Depuis la nomination de Paul Atkins à la présidence de la Securities and Exchange Commission (SEC) américaine, la politique en matière de cryptomonnaies a considérablement changé aux États-Unis. Le régulateur adopte désormais une approche différente de celle de son prédécesseur Gary Gensler, en accordant plus de liberté au secteur et en mettant moins l’accent sur la répression. Qu’est-ce qui a effectivement changé aujourd’hui ?
Moins de répression
Le changement de cap au sein de la SEC a suivi la victoire électorale du président Donald Trump en novembre 2024. Pendant sa campagne, il avait promis une politique plus favorable à l’industrie des cryptos, notamment en remplaçant le redouté Gensler.
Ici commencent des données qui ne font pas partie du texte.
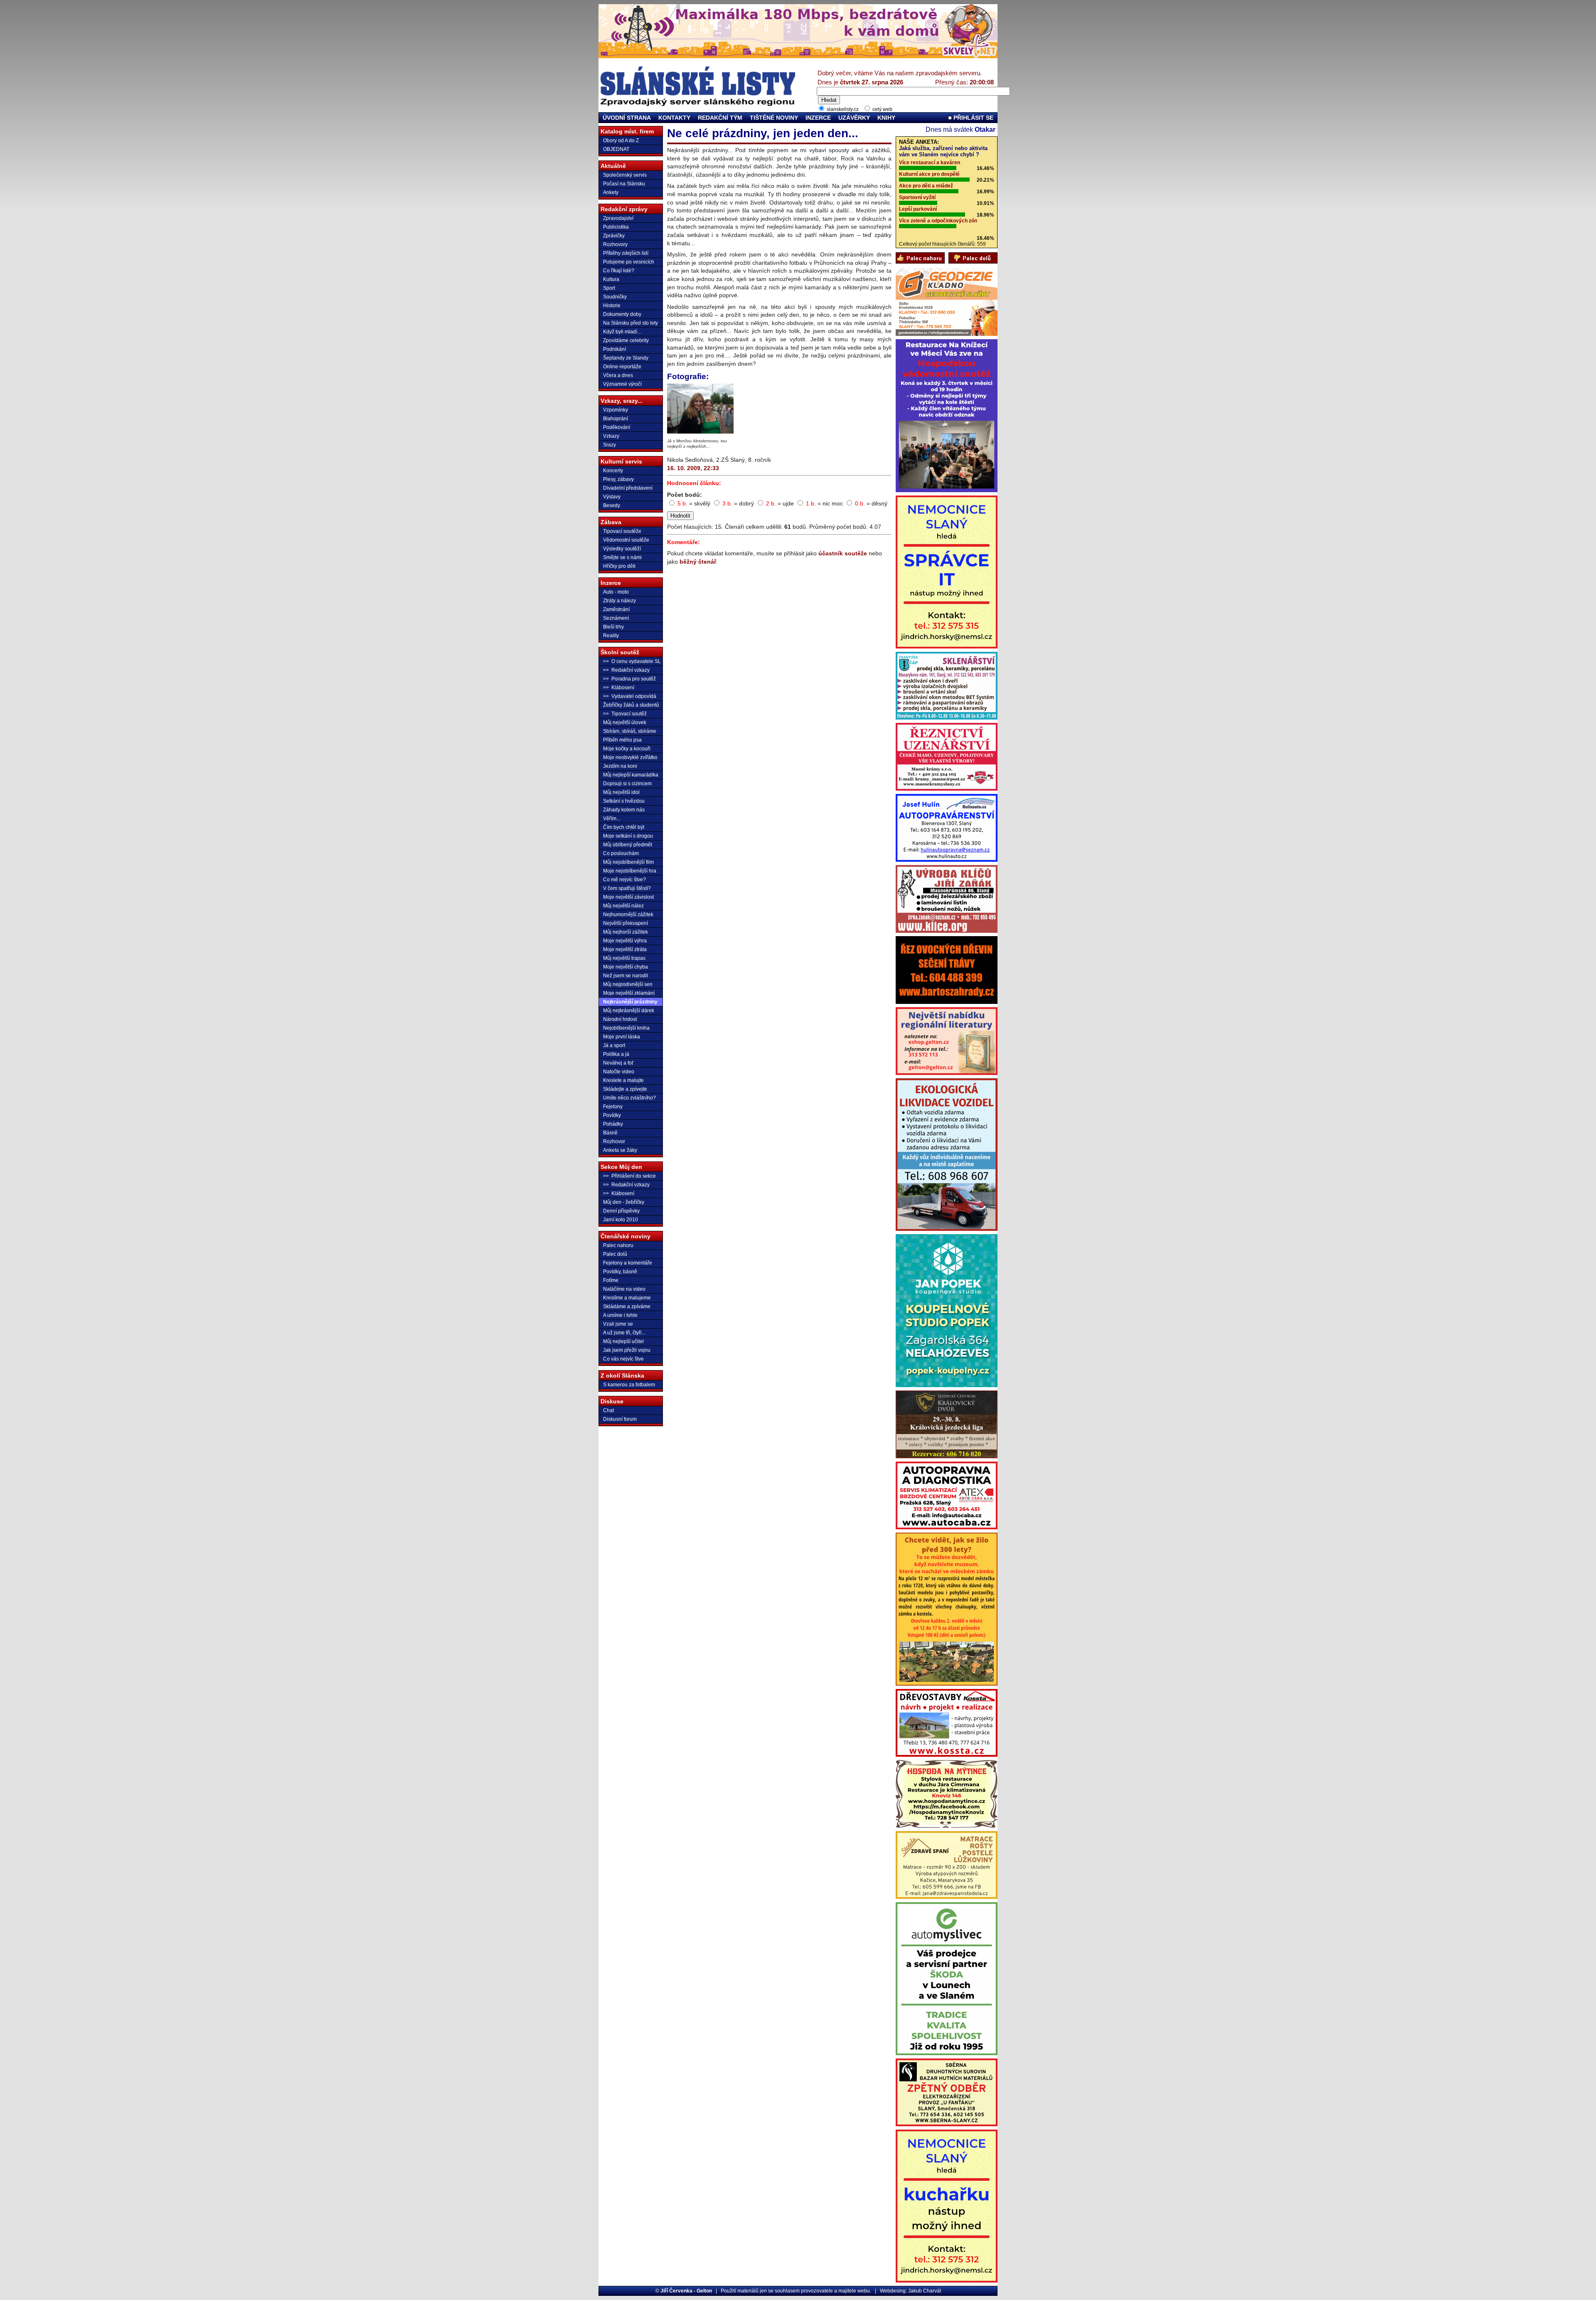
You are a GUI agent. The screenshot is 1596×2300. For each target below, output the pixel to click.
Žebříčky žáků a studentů (631, 705)
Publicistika (616, 227)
Avant même la nomination officielle d’Atkins, la SEC avait déjà donné des signes de changement de politique. Sous la direction du président par intérim Mark Uyeda, une task force spéciale sur les cryptos a été créée, dirigée par la commissaire Hester Peirce. Parallèlement, le régulateur a commencé à abandonner les poursuites en cours contre les entreprises de cryptomonnaies, y compris Coinbase.
Durant la première année sous la direction d’Atkins, la SEC a poursuivi cette tendance. Plusieurs affaires de répression ont été clôturées ou abandonnées. La société qui a peut-être le plus souffert sous le régime de Gary Gensler était Ripple. Pendant des années, l’entreprise derrière XRP était embourbée dans une procédure judiciaire avec la SEC.
Le PDG de Ripple, Brad Garlinghouse, constate également un changement radical sous la direction d’Atkins :
“Sous Gary Gensler, la SEC avait clairement perdu de vue ses objectifs. Il avait déclaré la guerre à une technologie. En comparaison, Paul Atkins est une bouffée d’air frais et un modèle de bon sens. Il montre à quoi devrait ressembler le leadership à la SEC et se concentre sur ce qui est vraiment important : protéger les investisseurs et encourager les innovations qui aident ces investisseurs et les marchés.”
Plus de clarté
Il y a également eu un accent accru sur une réglementation claire. Le régulateur a ainsi indiqué que la plupart des cryptomonnaies ne sont pas considérées comme des titres au regard de la législation fédérale.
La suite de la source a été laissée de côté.